*Exercise description*
Rewrite the data below as a numbered list, one line per item, and leave out the blank lines.

>>>

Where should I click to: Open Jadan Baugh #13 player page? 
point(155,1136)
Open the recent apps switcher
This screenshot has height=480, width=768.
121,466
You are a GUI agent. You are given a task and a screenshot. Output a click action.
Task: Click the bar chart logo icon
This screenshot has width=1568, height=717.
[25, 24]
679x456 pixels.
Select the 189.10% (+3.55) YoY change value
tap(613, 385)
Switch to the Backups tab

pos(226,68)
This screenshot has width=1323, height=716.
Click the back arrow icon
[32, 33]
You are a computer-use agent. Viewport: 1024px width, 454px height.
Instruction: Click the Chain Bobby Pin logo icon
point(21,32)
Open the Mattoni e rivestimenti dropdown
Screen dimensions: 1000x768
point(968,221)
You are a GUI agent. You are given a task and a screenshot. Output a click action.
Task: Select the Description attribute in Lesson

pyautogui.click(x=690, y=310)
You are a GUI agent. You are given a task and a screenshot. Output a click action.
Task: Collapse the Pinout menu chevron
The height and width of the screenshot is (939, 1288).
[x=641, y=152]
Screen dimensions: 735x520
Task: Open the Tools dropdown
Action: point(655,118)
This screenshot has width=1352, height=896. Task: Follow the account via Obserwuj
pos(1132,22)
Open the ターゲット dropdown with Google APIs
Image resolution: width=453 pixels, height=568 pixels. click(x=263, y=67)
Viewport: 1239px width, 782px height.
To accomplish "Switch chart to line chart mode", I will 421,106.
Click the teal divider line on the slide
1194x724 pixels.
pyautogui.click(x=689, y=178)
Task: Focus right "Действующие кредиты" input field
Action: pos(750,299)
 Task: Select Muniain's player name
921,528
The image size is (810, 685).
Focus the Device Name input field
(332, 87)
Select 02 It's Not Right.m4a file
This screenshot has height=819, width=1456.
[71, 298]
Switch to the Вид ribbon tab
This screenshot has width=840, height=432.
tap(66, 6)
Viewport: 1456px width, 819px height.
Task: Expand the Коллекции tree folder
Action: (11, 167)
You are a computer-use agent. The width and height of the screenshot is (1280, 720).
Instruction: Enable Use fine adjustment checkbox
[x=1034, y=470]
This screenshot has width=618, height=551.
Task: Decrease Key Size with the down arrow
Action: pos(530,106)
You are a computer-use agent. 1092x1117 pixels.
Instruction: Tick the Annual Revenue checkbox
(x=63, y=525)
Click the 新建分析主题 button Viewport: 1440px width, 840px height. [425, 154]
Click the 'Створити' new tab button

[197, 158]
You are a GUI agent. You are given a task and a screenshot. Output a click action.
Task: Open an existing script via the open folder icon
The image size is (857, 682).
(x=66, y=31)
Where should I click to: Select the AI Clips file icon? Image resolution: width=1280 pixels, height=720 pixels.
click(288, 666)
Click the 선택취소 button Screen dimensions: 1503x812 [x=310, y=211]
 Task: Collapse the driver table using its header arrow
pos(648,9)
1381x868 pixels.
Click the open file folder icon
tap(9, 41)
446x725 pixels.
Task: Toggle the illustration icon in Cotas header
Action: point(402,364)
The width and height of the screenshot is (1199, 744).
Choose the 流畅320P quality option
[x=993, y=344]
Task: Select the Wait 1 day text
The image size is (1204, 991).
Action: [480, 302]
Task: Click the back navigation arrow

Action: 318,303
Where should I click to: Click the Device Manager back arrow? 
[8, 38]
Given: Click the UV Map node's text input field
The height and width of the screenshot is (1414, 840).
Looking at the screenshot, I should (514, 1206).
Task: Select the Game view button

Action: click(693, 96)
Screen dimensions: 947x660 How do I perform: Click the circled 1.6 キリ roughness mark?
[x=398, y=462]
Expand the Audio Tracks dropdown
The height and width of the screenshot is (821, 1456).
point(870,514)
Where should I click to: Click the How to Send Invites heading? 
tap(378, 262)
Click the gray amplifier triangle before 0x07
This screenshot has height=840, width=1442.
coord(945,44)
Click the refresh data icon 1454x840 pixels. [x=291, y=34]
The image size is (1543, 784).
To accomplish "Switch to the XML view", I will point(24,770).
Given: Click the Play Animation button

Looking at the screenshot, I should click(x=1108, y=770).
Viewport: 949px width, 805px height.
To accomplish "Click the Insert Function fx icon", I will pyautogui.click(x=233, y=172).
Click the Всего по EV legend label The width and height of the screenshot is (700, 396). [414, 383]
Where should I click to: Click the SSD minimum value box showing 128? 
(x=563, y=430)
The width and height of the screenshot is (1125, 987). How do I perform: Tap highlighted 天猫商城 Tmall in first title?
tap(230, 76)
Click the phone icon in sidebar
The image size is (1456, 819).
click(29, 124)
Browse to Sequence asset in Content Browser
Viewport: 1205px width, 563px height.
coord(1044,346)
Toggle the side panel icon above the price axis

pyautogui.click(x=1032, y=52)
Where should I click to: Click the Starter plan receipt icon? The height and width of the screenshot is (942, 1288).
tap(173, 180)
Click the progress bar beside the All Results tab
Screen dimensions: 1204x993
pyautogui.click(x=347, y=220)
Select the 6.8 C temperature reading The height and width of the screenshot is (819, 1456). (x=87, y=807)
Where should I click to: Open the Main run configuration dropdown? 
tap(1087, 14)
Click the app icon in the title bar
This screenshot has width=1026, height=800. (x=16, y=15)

<<<

*Output of the exercise*
1. Where should I click to: Open Jadan Baugh #13 player page? 
2. point(155,1136)
3. Open the recent apps switcher
4. This screenshot has height=480, width=768.
5. 121,466
6. You are a GUI agent. You are given a task and a screenshot. Output a click action.
7. Task: Click the bar chart logo icon
8. This screenshot has width=1568, height=717.
9. [25, 24]
10. 679x456 pixels.
11. Select the 189.10% (+3.55) YoY change value
12. tap(613, 385)
13. Switch to the Backups tab
14. pos(226,68)
15. This screenshot has width=1323, height=716.
16. Click the back arrow icon
17. [32, 33]
18. You are a computer-use agent. Viewport: 1024px width, 454px height.
19. Instruction: Click the Chain Bobby Pin logo icon
20. point(21,32)
21. Open the Mattoni e rivestimenti dropdown
22. Screen dimensions: 1000x768
23. point(968,221)
24. You are a GUI agent. You are given a task and a screenshot. Output a click action.
25. Task: Select the Description attribute in Lesson
26. pyautogui.click(x=690, y=310)
27. You are a GUI agent. You are given a task and a screenshot. Output a click action.
28. Task: Collapse the Pinout menu chevron
29. The height and width of the screenshot is (939, 1288).
30. [x=641, y=152]
31. Screen dimensions: 735x520
32. Task: Open the Tools dropdown
33. Action: point(655,118)
34. This screenshot has width=1352, height=896. Task: Follow the account via Obserwuj
35. pos(1132,22)
36. Open the ターゲット dropdown with Google APIs
37. Image resolution: width=453 pixels, height=568 pixels. click(x=263, y=67)
38. Viewport: 1239px width, 782px height.
39. To accomplish "Switch chart to line chart mode", I will 421,106.
40. Click the teal divider line on the slide
41. 1194x724 pixels.
42. pyautogui.click(x=689, y=178)
43. Task: Focus right "Действующие кредиты" input field
44. Action: pos(750,299)
45.  Task: Select Muniain's player name
46. 921,528
47. The image size is (810, 685).
48. Focus the Device Name input field
49. (332, 87)
50. Select 02 It's Not Right.m4a file
51. This screenshot has height=819, width=1456.
52. [71, 298]
53. Switch to the Вид ribbon tab
54. This screenshot has width=840, height=432.
55. tap(66, 6)
56. Viewport: 1456px width, 819px height.
57. Task: Expand the Коллекции tree folder
58. Action: (11, 167)
59. You are a computer-use agent. The width and height of the screenshot is (1280, 720).
60. Instruction: Enable Use fine adjustment checkbox
61. [x=1034, y=470]
62. This screenshot has width=618, height=551.
63. Task: Decrease Key Size with the down arrow
64. Action: pos(530,106)
65. You are a computer-use agent. 1092x1117 pixels.
66. Instruction: Tick the Annual Revenue checkbox
67. (x=63, y=525)
68. Click the 新建分析主题 button Viewport: 1440px width, 840px height. [425, 154]
69. Click the 'Створити' new tab button
70. [197, 158]
71. You are a GUI agent. You are given a task and a screenshot. Output a click action.
72. Task: Open an existing script via the open folder icon
73. The image size is (857, 682).
74. (x=66, y=31)
75. Where should I click to: Select the AI Clips file icon? Image resolution: width=1280 pixels, height=720 pixels.
76. click(288, 666)
77. Click the 선택취소 button Screen dimensions: 1503x812 [x=310, y=211]
78.  Task: Collapse the driver table using its header arrow
79. pos(648,9)
80. 1381x868 pixels.
81. Click the open file folder icon
82. tap(9, 41)
83. 446x725 pixels.
84. Task: Toggle the illustration icon in Cotas header
85. Action: point(402,364)
86. The width and height of the screenshot is (1199, 744).
87. Choose the 流畅320P quality option
88. [x=993, y=344]
89. Task: Select the Wait 1 day text
90. The image size is (1204, 991).
91. Action: [480, 302]
92. Task: Click the back navigation arrow
93. Action: 318,303
94. Where should I click to: Click the Device Manager back arrow? 
95. [8, 38]
96. Given: Click the UV Map node's text input field
97. The height and width of the screenshot is (1414, 840).
98. Looking at the screenshot, I should (514, 1206).
99. Task: Select the Game view button
100. Action: click(693, 96)
101. Screen dimensions: 947x660 How do I perform: Click the circled 1.6 キリ roughness mark?
102. [x=398, y=462]
103. Expand the Audio Tracks dropdown
104. The height and width of the screenshot is (821, 1456).
105. point(870,514)
106. Where should I click to: Click the How to Send Invites heading? 
107. tap(378, 262)
108. Click the gray amplifier triangle before 0x07
109. This screenshot has height=840, width=1442.
110. coord(945,44)
111. Click the refresh data icon 1454x840 pixels. [x=291, y=34]
112. The image size is (1543, 784).
113. To accomplish "Switch to the XML view", I will point(24,770).
114. Given: Click the Play Animation button
115. Looking at the screenshot, I should click(x=1108, y=770).
116. Viewport: 949px width, 805px height.
117. To accomplish "Click the Insert Function fx icon", I will pyautogui.click(x=233, y=172).
118. Click the Всего по EV legend label The width and height of the screenshot is (700, 396). [414, 383]
119. Where should I click to: Click the SSD minimum value box showing 128? 
120. (x=563, y=430)
121. The width and height of the screenshot is (1125, 987). How do I perform: Tap highlighted 天猫商城 Tmall in first title?
122. tap(230, 76)
123. Click the phone icon in sidebar
124. The image size is (1456, 819).
125. click(29, 124)
126. Browse to Sequence asset in Content Browser
127. Viewport: 1205px width, 563px height.
128. coord(1044,346)
129. Toggle the side panel icon above the price axis
130. pyautogui.click(x=1032, y=52)
131. Where should I click to: Click the Starter plan receipt icon? The height and width of the screenshot is (942, 1288).
132. tap(173, 180)
133. Click the progress bar beside the All Results tab
134. Screen dimensions: 1204x993
135. pyautogui.click(x=347, y=220)
136. Select the 6.8 C temperature reading The height and width of the screenshot is (819, 1456). (x=87, y=807)
137. Where should I click to: Open the Main run configuration dropdown? 
138. tap(1087, 14)
139. Click the app icon in the title bar
140. This screenshot has width=1026, height=800. (x=16, y=15)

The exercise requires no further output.